Provided information.

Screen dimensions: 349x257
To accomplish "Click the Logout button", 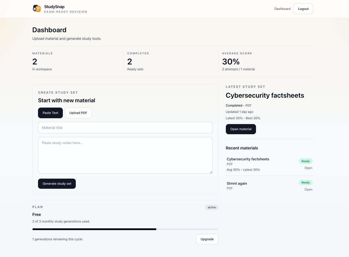I will pos(303,9).
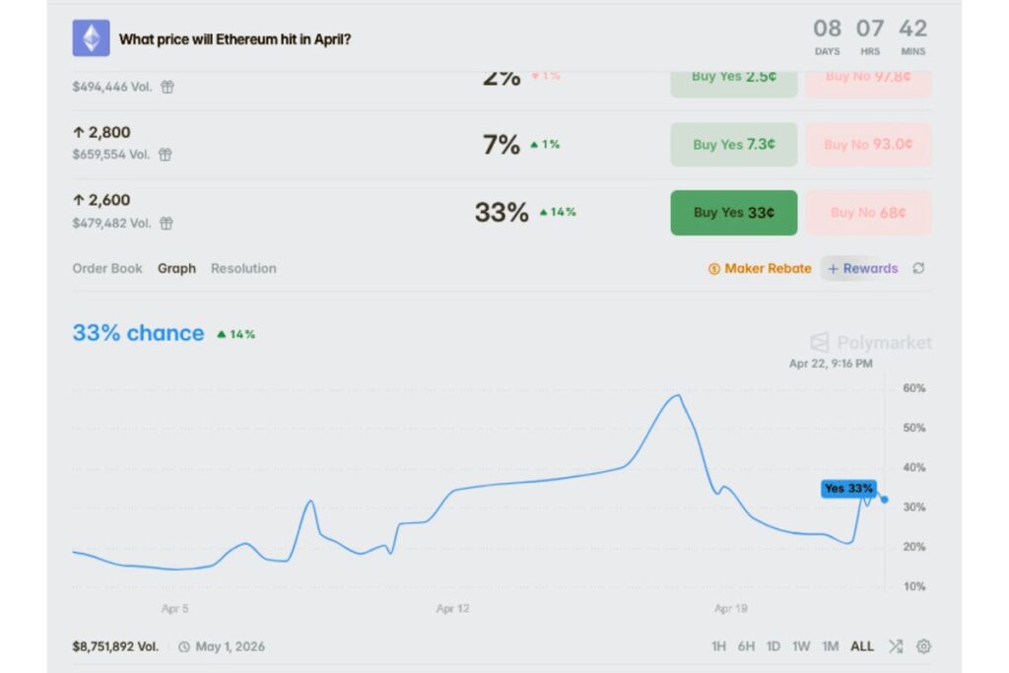Click the Maker Rebate coin icon
Screen dimensions: 1009x673
click(x=714, y=268)
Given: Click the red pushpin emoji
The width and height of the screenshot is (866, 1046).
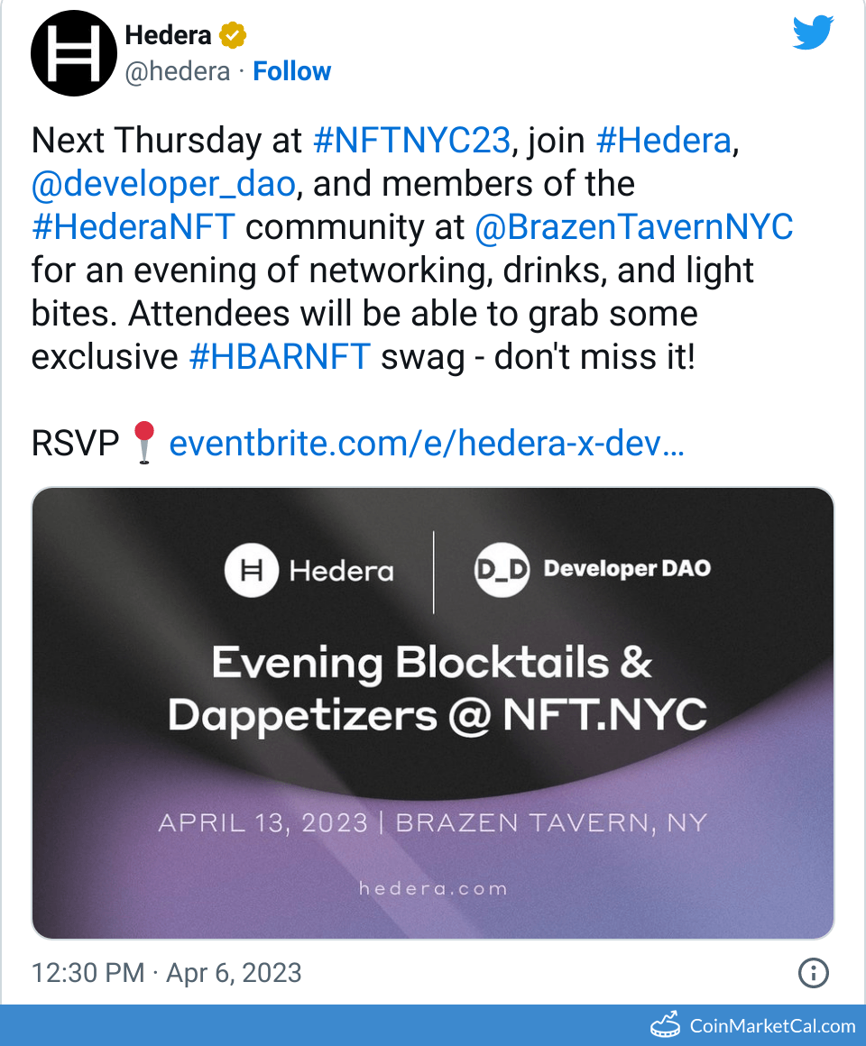Looking at the screenshot, I should coord(143,443).
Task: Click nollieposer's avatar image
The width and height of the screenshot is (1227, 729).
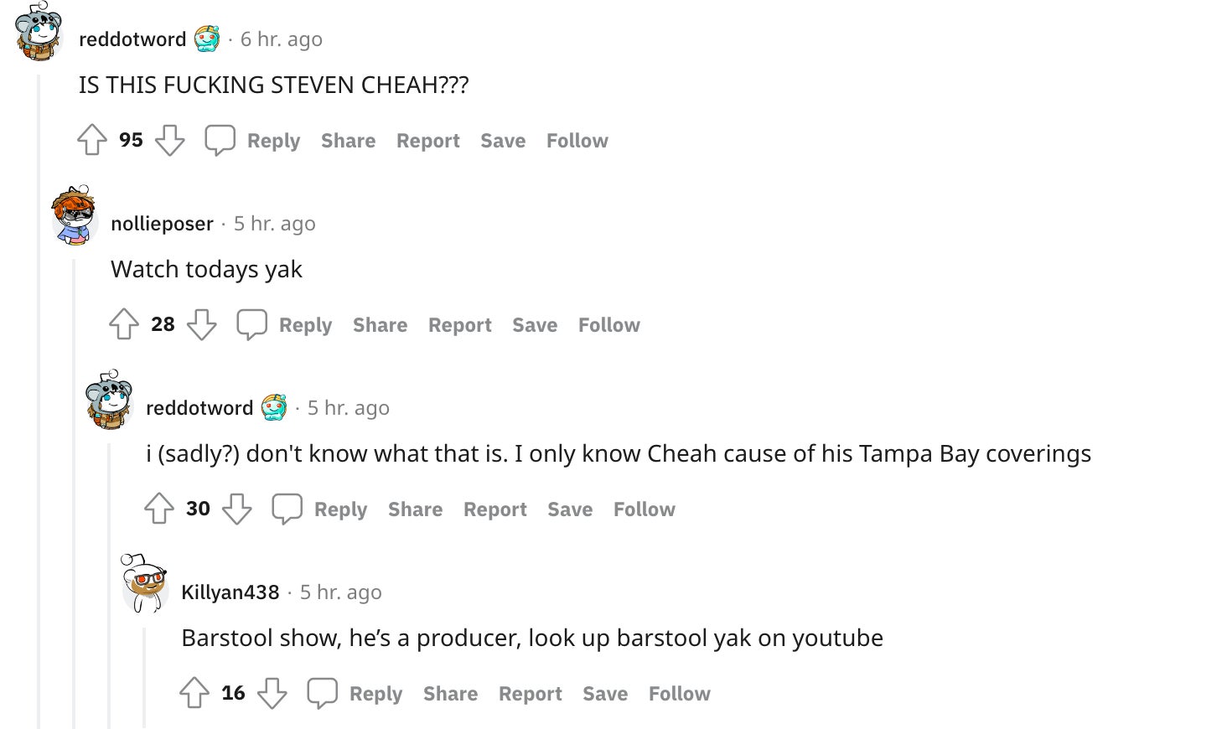Action: point(75,216)
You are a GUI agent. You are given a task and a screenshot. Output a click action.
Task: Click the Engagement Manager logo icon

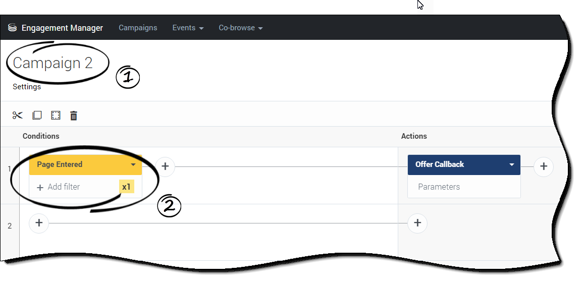point(13,28)
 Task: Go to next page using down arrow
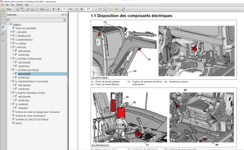(59, 9)
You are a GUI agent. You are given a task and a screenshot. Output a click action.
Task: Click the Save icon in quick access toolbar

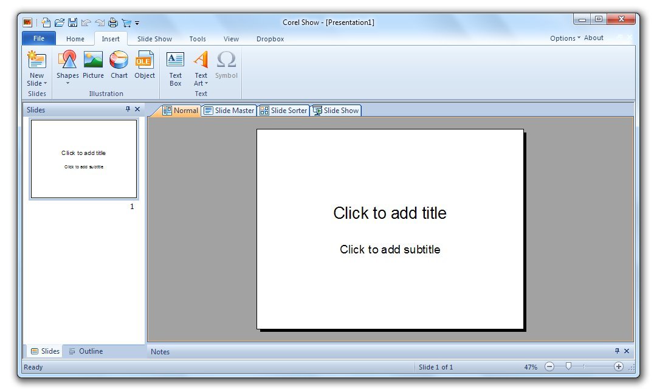click(72, 22)
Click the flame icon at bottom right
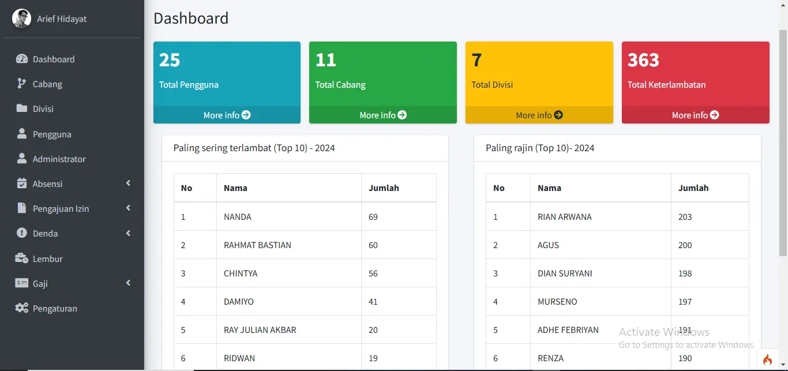The width and height of the screenshot is (788, 371). (767, 359)
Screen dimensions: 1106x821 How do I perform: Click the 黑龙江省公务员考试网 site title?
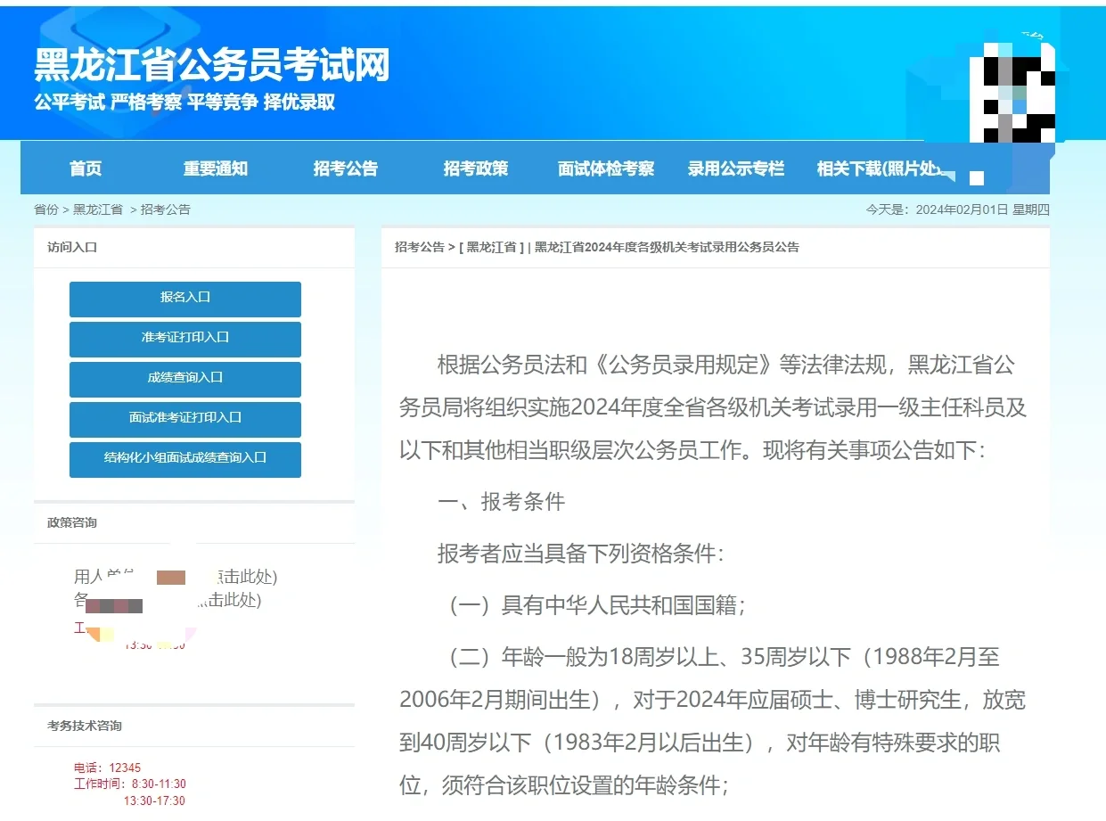point(211,67)
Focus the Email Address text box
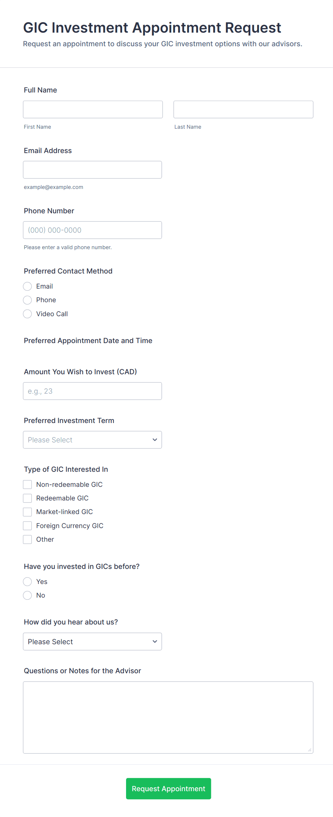 (92, 170)
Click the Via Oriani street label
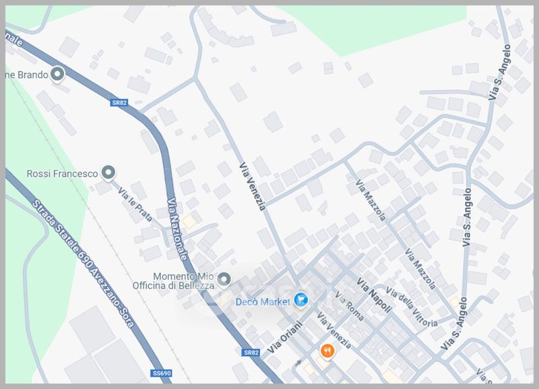Viewport: 539px width, 389px height. pos(285,337)
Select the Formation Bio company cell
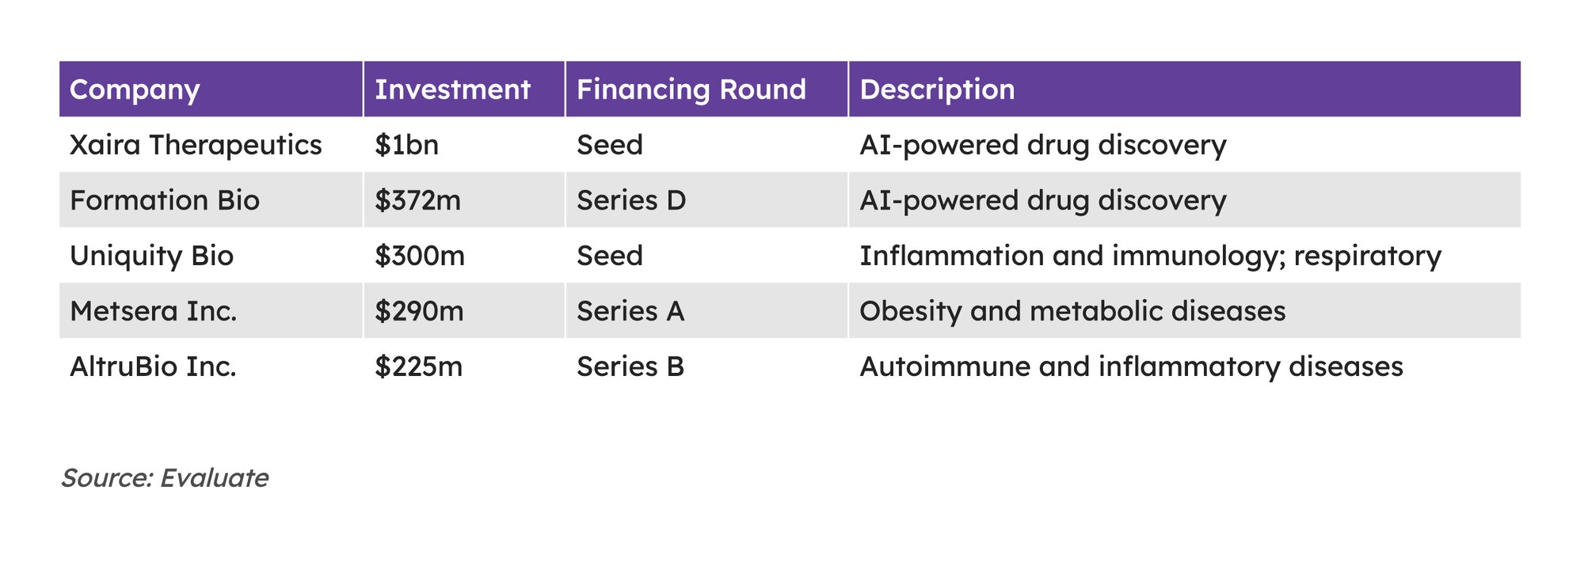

What to work on.
Rescale everything from the line containing "Click the Via Oriani street label" down to the end of the records, rewriting every line in full. Multiply each number in the answers, such as coordinates and screen sizes, by 0.65 and round to whole numbers with halves rounded up; leave all other text unchanged and omit the pictures.

Exercise response.
Click the Via Oriani street label
Viewport: 350px width, 253px height. pos(185,219)
Select the Formation Bio company cell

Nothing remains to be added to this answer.